Copy out all lines of the records in which the word "heading" appears.

-- Input records follows --

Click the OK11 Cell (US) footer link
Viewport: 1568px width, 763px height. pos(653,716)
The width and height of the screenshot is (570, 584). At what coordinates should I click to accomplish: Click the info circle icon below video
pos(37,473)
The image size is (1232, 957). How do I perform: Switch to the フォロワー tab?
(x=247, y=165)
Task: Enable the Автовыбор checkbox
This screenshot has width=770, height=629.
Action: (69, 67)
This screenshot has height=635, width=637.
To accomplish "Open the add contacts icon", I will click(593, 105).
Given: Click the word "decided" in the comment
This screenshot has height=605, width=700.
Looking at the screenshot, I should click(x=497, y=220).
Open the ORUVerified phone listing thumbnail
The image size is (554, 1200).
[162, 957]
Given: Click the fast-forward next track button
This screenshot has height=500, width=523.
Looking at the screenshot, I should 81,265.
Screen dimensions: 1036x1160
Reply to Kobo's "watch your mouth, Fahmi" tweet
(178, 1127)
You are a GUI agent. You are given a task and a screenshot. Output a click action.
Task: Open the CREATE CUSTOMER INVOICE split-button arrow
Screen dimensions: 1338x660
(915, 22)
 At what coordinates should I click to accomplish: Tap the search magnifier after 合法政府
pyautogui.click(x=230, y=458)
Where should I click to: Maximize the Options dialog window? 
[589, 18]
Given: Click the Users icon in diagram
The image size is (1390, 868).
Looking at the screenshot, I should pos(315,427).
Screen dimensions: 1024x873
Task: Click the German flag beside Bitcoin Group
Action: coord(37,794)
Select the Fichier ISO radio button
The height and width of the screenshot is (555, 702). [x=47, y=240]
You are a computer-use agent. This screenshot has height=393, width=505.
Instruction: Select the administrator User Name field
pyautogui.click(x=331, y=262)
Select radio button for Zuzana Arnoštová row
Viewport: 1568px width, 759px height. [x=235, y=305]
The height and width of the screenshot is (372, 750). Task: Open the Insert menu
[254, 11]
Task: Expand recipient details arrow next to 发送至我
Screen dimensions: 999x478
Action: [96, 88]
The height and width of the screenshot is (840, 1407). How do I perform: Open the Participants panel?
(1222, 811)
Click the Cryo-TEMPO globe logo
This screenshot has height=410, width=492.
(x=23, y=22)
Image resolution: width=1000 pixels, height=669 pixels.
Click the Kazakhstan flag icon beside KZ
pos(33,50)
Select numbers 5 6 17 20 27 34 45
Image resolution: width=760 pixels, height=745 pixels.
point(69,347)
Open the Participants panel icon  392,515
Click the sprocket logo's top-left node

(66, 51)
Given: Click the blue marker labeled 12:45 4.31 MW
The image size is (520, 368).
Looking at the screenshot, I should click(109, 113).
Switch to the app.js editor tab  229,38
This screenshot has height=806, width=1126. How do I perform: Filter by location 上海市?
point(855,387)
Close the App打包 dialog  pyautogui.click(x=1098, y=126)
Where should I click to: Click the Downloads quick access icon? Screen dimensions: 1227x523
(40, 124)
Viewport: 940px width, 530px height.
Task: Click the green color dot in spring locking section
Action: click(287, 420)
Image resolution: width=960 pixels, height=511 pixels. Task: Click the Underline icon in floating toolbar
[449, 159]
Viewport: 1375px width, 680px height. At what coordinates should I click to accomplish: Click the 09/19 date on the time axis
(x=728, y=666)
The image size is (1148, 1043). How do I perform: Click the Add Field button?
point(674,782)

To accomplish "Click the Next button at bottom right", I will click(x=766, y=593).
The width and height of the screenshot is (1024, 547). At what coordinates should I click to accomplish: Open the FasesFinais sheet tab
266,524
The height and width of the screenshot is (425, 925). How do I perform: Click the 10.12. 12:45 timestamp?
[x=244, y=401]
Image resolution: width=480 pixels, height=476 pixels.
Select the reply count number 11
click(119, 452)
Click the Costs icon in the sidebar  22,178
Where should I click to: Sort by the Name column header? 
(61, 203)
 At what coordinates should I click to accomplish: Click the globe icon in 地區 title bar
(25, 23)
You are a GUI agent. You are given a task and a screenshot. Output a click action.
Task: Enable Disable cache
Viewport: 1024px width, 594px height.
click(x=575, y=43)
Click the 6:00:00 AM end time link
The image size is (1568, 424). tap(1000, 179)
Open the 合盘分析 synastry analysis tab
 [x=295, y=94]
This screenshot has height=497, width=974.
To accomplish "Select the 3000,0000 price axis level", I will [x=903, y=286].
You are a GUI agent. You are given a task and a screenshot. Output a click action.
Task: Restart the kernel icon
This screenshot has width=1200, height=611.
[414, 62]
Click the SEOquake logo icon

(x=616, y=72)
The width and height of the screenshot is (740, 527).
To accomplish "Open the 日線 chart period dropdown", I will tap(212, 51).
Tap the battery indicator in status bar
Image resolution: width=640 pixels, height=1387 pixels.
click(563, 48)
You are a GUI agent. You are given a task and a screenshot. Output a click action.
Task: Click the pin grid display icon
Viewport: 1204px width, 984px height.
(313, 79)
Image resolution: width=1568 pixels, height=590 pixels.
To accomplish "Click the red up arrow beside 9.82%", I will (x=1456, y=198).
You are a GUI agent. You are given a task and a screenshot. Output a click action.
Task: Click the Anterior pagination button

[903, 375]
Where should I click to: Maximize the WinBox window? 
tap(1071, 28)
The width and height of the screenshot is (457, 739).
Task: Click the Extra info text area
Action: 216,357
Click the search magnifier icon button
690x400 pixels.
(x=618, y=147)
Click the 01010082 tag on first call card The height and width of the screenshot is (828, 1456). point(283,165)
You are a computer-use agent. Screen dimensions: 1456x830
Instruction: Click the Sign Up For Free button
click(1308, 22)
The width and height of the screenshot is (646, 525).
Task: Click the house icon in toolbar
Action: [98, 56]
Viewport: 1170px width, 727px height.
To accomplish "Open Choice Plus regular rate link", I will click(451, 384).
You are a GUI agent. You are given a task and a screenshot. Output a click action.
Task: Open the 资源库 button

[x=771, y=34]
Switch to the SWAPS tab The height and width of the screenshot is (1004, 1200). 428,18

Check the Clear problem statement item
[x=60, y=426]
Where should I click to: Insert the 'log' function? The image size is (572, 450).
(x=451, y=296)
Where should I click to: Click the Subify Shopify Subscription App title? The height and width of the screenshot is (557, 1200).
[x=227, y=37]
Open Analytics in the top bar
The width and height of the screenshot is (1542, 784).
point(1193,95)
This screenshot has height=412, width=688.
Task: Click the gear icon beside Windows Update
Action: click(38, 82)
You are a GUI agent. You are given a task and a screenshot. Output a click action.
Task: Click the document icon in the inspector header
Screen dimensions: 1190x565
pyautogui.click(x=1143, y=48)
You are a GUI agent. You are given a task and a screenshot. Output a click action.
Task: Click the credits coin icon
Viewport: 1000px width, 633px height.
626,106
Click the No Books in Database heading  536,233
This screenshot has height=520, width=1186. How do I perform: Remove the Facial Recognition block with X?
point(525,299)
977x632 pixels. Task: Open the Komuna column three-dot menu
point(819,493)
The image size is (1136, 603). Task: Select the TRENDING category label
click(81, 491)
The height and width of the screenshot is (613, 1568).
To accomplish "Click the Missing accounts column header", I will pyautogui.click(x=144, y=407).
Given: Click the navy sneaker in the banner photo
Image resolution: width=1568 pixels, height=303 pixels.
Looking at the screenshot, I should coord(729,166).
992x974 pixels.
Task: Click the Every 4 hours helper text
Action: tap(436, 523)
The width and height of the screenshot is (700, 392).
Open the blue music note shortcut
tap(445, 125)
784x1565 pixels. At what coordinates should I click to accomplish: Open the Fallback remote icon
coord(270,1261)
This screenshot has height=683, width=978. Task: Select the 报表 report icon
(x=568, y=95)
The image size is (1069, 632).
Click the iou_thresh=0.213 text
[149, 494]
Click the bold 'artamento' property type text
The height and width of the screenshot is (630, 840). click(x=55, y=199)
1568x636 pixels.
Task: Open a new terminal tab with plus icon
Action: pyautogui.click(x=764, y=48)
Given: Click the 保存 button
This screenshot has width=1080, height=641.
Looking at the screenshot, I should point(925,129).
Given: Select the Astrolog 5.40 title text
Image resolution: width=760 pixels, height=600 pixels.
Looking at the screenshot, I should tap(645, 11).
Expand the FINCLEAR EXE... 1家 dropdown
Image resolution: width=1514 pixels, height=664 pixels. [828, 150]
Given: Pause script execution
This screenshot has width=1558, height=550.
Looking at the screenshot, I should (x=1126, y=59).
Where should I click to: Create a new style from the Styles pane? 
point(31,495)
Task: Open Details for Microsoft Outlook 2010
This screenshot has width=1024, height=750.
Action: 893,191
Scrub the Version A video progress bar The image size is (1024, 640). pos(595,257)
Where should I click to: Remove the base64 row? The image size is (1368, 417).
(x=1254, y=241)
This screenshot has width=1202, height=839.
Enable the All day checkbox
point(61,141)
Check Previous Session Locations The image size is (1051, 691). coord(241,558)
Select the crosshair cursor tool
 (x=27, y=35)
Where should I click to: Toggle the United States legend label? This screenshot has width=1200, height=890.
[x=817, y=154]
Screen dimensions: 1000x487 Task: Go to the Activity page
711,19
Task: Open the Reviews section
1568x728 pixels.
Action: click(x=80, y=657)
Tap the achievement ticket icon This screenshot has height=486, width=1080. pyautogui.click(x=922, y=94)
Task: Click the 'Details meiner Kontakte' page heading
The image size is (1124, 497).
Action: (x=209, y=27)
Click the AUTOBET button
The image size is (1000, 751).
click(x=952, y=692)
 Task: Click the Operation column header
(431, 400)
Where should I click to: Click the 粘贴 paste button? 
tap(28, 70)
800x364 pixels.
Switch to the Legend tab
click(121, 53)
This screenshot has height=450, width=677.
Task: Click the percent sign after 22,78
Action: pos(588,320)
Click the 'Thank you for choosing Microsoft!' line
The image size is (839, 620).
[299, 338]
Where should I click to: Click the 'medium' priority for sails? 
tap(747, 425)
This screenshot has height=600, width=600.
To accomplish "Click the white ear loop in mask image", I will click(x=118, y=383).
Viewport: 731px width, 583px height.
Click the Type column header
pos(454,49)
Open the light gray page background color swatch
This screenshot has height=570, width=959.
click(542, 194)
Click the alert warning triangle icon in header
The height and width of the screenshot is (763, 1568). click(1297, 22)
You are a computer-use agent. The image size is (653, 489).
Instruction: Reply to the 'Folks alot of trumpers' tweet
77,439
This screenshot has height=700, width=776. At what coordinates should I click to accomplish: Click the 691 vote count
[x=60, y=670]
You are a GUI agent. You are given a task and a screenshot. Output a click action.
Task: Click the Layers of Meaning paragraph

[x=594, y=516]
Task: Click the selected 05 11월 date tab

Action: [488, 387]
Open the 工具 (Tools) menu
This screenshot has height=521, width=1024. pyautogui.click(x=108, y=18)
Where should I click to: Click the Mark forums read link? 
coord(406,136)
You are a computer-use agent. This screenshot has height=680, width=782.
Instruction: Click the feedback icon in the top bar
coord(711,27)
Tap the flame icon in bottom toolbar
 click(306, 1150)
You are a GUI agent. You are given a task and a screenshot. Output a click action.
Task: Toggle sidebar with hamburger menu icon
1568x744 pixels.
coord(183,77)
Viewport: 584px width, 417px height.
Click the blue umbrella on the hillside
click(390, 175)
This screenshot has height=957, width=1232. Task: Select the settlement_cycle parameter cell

-- Input records concluded --

▶ _Written answer_
Click the No Books in Database heading  536,233
Task: Click the 'Details meiner Kontakte' page heading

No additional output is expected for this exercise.